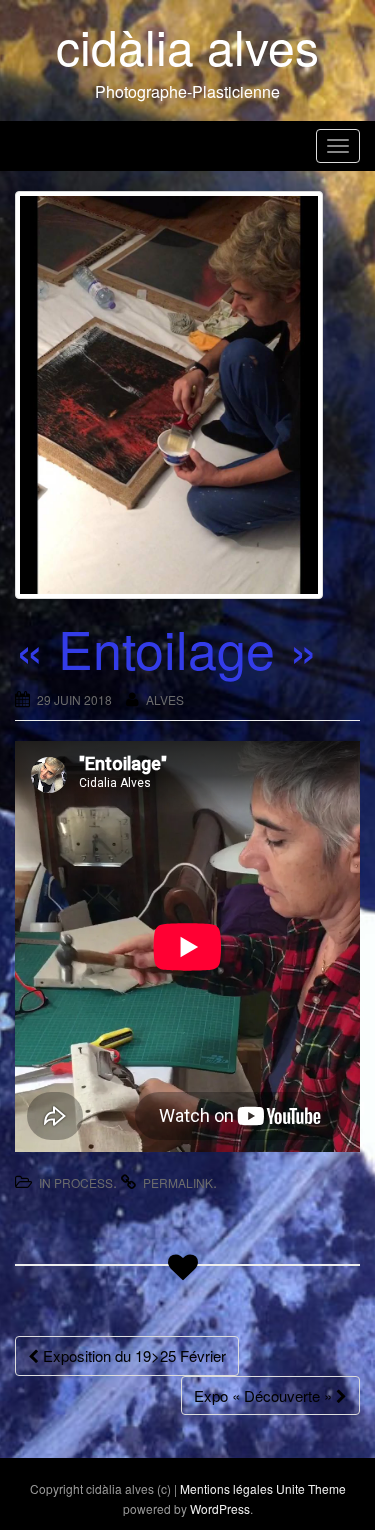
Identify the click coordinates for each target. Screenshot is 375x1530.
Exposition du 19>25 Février (132, 1355)
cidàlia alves (187, 45)
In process (76, 1182)
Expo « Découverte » (265, 1395)
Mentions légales (226, 1488)
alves (165, 699)
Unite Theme (311, 1488)
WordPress (220, 1508)
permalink (178, 1182)
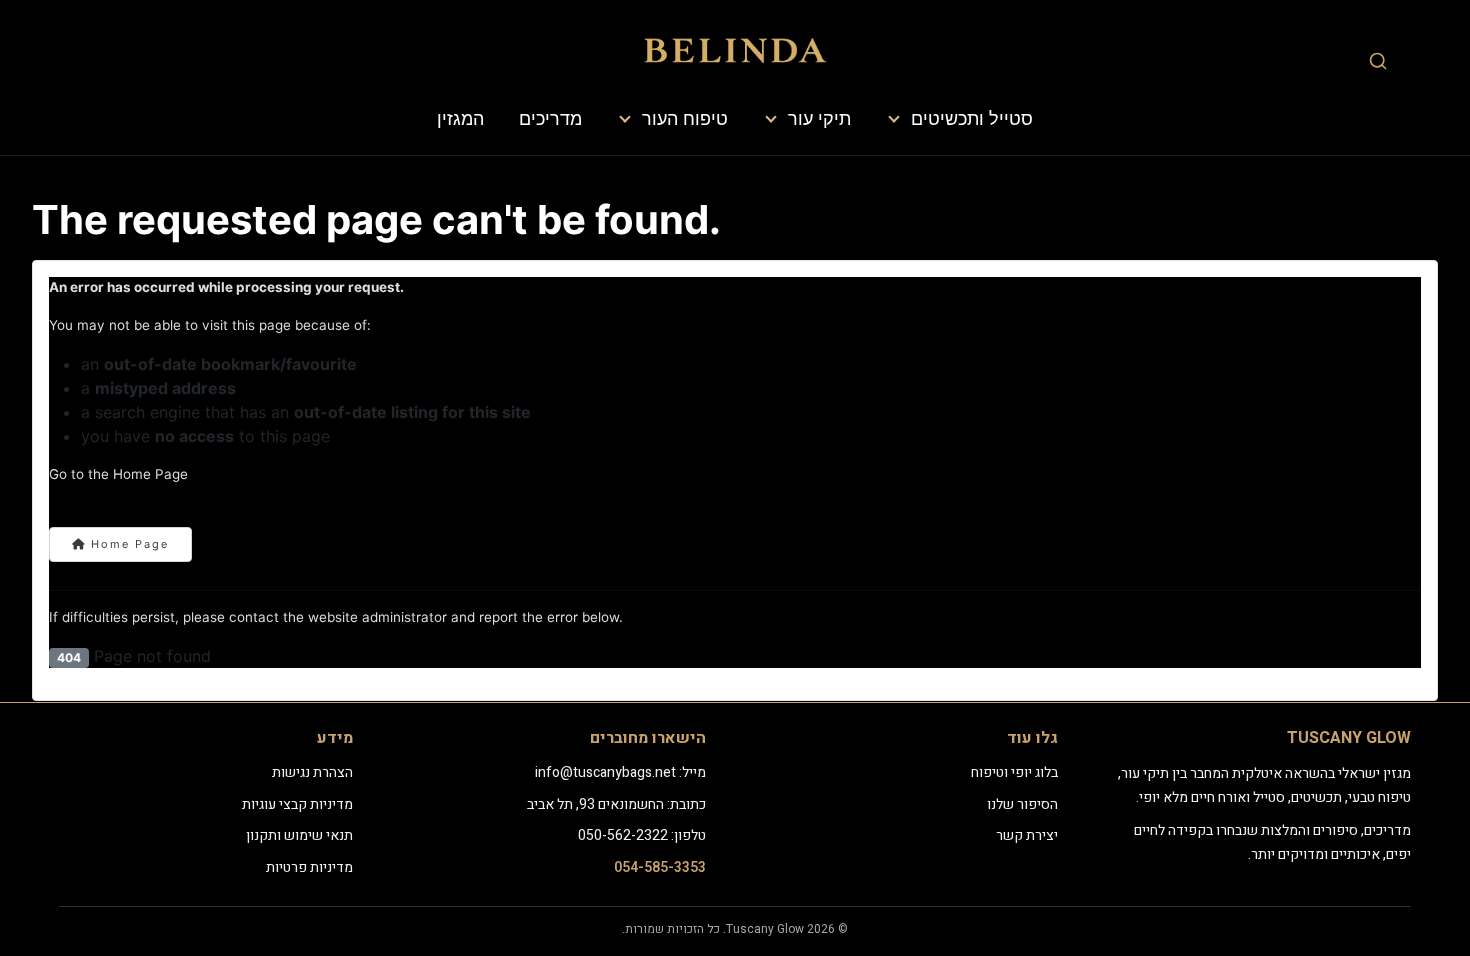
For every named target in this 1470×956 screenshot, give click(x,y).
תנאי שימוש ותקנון (299, 835)
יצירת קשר (1027, 835)
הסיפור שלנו (1022, 804)
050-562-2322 (623, 835)
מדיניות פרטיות (309, 867)
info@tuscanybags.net (605, 772)
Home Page (127, 544)
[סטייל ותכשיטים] (895, 119)
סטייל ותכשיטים (972, 118)
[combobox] (1377, 60)
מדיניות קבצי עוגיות (297, 804)
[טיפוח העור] (626, 119)
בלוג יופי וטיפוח (1014, 772)
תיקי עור (819, 118)
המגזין (460, 118)
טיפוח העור (685, 118)
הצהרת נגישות (312, 772)
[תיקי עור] (772, 119)
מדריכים (550, 118)
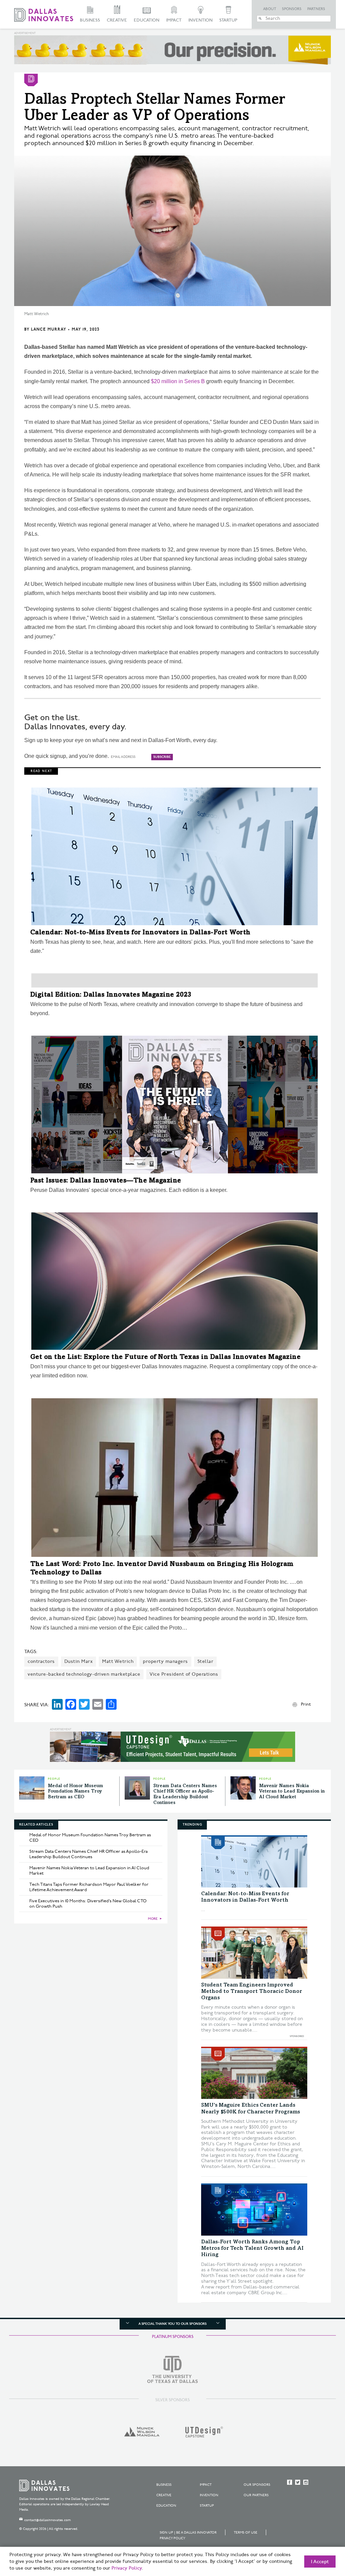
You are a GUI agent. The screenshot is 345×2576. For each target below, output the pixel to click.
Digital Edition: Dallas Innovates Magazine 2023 (111, 995)
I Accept (320, 2562)
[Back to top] (319, 2533)
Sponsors (292, 9)
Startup (228, 20)
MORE (153, 1919)
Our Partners (256, 2495)
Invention (200, 20)
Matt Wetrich (117, 1661)
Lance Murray (48, 329)
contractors (41, 1661)
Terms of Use (245, 2533)
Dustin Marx (78, 1661)
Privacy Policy (172, 2538)
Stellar (205, 1661)
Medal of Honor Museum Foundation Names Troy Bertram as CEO (75, 1792)
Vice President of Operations (184, 1674)
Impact (174, 20)
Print (306, 1704)
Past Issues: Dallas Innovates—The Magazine (105, 1181)
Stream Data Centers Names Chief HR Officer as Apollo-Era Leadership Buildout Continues (88, 1854)
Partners (316, 9)
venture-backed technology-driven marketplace (84, 1674)
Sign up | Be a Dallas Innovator (188, 2533)
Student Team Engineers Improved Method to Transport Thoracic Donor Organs (251, 1991)
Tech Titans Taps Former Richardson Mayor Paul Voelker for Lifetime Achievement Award (89, 1887)
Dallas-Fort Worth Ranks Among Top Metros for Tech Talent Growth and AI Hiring (252, 2248)
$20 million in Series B (177, 381)
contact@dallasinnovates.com (47, 2520)
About (269, 9)
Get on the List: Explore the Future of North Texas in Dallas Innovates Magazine (165, 1357)
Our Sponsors (257, 2485)
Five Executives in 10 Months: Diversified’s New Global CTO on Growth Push (88, 1903)
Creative (117, 20)
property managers (165, 1661)
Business (90, 20)
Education (146, 20)
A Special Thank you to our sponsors (172, 2324)
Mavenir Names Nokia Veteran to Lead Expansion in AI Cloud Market (292, 1792)
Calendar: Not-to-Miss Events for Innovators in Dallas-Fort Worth (140, 933)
====
Exercise aim
Could you restate word for word the lines above from the one containing "Stellar (205, 1661)" through the one containing "Partners (316, 9)", both included, and nothing else?

Exercise output
Stellar (205, 1661)
Medal of Honor Museum Foundation Names Troy Bertram as CEO (75, 1792)
Vice President of Operations (184, 1674)
Impact (174, 20)
Print (306, 1704)
Past Issues: Dallas Innovates—The Magazine (105, 1181)
Stream Data Centers Names Chief HR Officer as Apollo-Era Leadership Buildout Continues (88, 1854)
Partners (316, 9)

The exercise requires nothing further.